Les Quintanelles. Il venait des Quintanelles. C’était un Kaduel, fils du comte des Quintanelles. Évidemment. Un coup de poignard s’enfonça dans le cœur de Jeanne. Comment avait-elle pu être aveugle à ce point ? En dehors des assemblées, elle ne se serait pas approchée d’un jeune homme si bien né, elle n’aurait surtout nourri aucun espoir et aurait montré plus de déférence…

Samuel répéta d’une voix douce :

– Mon nom n’a pas d’importance.

– Mais si… Pourquoi tu ne me l’as pas dit ? Et pourquoi portes-tu les mêmes vêtements que nous quand tu viens aux assemblées ?

Une chemise par-dessus une tenue simple. Il secoua la tête et répondit :

– Pour éviter la réaction que tu es en train d’avoir, justement.

Jeanne retint un sanglot. Instinctivement, elle laissa de l’espace entre eux – respect et désarroi à la fois. Elle ne pourrait plus lui parler avec la même sincérité, ne parviendrait plus à le tutoyer. Un Kaduel !

– Jeanne, murmura Samuel, je suis le même qu’hier…

Elle détourna la tête sans répondre. D’ailleurs, le prédicant venait de commencer la lecture de la Bible, avec un extrait de l’épître de Jacques. Il était temps de l’écouter.

– Un homme vient là où vous êtes réunis. Il porte une bague en or et des habits très beaux. Un pauvre vient à la même réunion, il est mal habillé. Vous montrez plus de respect à l’homme qui porte les beaux habits et vous lui dites : « Vous, asseyez-vous ici, à cette bonne place ! » Au pauvre, vous dites : « Toi, reste debout ! » Est-ce que Dieu ne choisit pas justement ceux qui sont pauvres aux yeux du monde ? Il veut les rendre riches en leur donnant la foi, il veut qu’ils reçoivent le Royaume promis à ceux qui ont de l’amour pour lui. Et vous, vous méprisez les pauvres ! 
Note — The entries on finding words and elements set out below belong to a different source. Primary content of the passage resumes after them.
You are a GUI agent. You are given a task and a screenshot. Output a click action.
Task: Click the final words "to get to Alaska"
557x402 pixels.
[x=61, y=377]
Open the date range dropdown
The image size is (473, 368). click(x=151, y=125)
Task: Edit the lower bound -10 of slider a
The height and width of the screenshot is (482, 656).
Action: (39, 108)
Jeanne frissonna en entendant ce texte. Pour Dieu, les riches valaient autant que les pauvres. Pourtant, les uns n’étaient pas comparables aux autres. Dans son cœur, la jeune fille avait espéré… Mais puisque Samuel était noble, son rêve de mariage ne se réaliserait pas. Un comte ne supporterait jamais une bru aussi misérable qu’elle. Et citer ces versets bibliques n’y changerait rien…

Dieu pourrait-il l’aider dans cette quête ? Jeanne avait l’habitude de lui parler, c’était d’ailleurs une des particularités de la religion réformée, cette relation directe à Dieu, le fait qu’il aime personnellement les hommes, sans intermédiaire, pas même celui d’un prêtre ou d’un pape. Ce qui ne rendait pas les choses ni les épreuves plus faciles, loin de là. Indiquerait-il à Jeanne une manière de se lier avec Samuel, ou au contraire de l’oublier ?

1. Autre nom donné aux protestants. On les appelle également « réformés », ou « camisards », en référence à la chemise (camiso) qu’ils portaient sur leurs vêtements pendant les assemblées.

2. Lieu du culte des protestants.

3. En référence au livre de l’Exode dans la Bible qui raconte le parcours dans le désert de Moïse fuyant l’Égypte, on appelle « le Désert » la situation d’oppression et d’aspiration à la libération des protestants durant le temps où leur religion est interdite en France. Ce terme désigne aussi leurs assemblées secrètes.